Problem set >>
a) In the passage on the gallery bistro, what material is the mezzanine deck made of?
b) Extend the description of the gallery bistro, starting after its final sentence.

Source text >>
□ □ □

Formerly confined to a balcony at the back of the entrance area, the cafe (upgraded to bistro status) is now in a large room at the front of the building. It gives visitors approaching from the car park at the south end of the Albert Docks their first glimpse of the gallery interior through a fully glazed facade, formerly an opening screened off behind a wall of aluminium panels.

Curved aluminium powder-coated panels from the original balcony have been reassembled to form balustrading to a new oval-shaped mezzanine over the main bar, 'a little bit like a ship in a bottle', says project architect Alison McLellan. A gap in the panels frames the stairs - facing the approach from the bookshop - and the entire structure, stairs and mezzanine slab, are supported by a steel I-beam cradle, hung off 'stirrups' on the existing cast iron columns. The mezzanine deck is in oak, with a 'runway' of recessed floor lights leading to an upper-level bar. Lighting below the mezzanine counter reflects off the profiled stainless-steel panels on the inner surface of the balustrading, similar to the cladding panels on the front of the main bar.

□ □ □

Collected data entries:
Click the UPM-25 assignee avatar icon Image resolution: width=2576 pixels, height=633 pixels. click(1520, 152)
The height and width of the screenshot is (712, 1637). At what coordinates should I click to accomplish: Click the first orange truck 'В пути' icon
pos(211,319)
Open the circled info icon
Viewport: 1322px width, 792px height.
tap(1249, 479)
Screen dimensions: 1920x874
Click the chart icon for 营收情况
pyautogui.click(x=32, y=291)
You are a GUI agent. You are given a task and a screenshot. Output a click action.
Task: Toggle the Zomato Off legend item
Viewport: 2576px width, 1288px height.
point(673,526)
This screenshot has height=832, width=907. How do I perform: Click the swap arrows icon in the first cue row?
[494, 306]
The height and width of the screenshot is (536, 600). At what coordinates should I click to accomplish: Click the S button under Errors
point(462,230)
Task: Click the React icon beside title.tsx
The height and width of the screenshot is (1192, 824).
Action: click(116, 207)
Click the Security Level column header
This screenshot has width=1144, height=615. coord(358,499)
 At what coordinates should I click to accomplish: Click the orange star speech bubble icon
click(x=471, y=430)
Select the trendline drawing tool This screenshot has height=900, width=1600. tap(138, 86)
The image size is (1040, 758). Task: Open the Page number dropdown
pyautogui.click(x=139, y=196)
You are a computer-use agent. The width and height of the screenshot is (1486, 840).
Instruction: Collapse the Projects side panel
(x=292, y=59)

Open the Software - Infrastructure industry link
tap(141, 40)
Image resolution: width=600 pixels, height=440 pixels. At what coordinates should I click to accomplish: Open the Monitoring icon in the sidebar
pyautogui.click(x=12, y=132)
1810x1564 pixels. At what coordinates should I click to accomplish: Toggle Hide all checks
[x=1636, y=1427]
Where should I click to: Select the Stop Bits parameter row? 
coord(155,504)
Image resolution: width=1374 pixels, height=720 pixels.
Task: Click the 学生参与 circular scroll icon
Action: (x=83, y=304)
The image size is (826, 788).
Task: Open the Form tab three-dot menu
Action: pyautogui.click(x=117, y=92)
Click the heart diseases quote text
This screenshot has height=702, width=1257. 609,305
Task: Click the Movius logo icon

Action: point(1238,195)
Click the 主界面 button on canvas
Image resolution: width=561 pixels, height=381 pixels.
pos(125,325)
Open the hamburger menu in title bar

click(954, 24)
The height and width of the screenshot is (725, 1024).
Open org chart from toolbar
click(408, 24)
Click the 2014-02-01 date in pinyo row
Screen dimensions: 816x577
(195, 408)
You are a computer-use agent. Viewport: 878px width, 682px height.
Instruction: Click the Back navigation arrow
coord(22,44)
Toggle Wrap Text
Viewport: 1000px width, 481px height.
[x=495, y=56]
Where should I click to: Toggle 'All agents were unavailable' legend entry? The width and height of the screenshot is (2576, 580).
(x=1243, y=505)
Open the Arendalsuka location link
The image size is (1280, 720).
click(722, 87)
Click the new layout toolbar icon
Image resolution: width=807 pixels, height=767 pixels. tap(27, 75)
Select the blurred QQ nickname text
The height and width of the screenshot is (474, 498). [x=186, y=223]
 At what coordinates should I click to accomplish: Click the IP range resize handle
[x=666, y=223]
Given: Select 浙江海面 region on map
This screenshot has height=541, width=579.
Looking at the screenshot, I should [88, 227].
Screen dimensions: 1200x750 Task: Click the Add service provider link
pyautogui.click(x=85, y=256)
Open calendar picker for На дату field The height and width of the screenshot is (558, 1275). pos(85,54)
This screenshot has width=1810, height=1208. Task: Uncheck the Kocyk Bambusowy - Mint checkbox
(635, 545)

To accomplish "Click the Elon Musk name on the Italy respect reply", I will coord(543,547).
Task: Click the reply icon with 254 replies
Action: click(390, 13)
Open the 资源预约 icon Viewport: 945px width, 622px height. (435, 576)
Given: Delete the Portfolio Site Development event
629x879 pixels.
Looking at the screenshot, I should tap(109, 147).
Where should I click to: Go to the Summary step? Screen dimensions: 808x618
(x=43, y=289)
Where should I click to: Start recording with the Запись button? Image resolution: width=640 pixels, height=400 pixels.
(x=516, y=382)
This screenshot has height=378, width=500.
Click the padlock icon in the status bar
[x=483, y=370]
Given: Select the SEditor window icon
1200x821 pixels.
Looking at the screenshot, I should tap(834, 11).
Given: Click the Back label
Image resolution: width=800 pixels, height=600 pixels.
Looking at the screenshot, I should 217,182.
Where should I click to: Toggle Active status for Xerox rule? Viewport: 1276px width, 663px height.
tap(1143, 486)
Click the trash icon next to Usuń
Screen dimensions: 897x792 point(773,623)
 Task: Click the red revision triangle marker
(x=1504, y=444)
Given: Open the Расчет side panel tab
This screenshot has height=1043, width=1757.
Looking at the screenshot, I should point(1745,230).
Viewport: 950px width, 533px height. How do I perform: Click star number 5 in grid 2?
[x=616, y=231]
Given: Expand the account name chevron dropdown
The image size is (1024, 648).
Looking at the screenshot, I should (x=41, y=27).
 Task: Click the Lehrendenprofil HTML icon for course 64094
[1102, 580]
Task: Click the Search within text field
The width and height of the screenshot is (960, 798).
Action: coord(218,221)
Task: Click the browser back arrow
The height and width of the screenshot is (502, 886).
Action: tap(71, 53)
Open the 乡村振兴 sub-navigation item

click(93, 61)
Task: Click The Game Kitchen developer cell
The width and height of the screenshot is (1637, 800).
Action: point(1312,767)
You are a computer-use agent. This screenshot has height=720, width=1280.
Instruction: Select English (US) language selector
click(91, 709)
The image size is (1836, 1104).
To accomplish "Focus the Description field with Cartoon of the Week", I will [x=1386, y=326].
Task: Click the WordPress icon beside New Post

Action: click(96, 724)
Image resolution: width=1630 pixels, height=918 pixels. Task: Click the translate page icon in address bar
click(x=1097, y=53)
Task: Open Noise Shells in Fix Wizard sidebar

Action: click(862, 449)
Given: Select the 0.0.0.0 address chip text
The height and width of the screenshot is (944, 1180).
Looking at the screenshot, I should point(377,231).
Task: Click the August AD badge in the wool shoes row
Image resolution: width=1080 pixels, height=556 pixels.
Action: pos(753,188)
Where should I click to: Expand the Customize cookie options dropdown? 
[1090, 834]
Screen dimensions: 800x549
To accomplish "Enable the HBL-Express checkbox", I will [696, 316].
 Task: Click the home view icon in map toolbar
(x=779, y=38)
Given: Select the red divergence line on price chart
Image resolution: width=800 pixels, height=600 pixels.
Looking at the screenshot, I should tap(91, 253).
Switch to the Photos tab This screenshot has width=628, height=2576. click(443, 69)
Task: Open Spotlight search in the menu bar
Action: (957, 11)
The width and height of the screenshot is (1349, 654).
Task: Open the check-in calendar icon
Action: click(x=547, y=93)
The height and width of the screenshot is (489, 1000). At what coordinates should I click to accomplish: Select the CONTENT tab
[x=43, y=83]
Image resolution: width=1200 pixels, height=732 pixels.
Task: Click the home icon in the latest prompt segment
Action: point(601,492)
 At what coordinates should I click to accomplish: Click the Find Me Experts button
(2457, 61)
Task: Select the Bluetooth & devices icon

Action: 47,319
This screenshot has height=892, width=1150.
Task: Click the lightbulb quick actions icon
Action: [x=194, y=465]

□ □ □

Responses >>
a) Oak.

b)
Opaque glazing to the large arched window openings in the rear wall sheds a subtle light, obscures a delivery yard, and focuses attention on the view of the docks. The floor is paved in the original York stone flags, and earlier white paintwork has been left on the walls and vaulted brick ceiling to relate to the white gallery spaces. Steel chairs are from Italian manufacturer Baleri Italia and have leather upholstery, custom-dyed in the Tate's blue and orange colours to match the mezzanine cladding.

The scheme also provides administrative and educational facilities, a new sculpture and temporary-exhibition gallery, a remodelled entrance and a new shop, with the old shop turned into a hospitality room for the Friends of the Tate in the North. The £7 million cost was partly met by a hlf award of £3.8 million.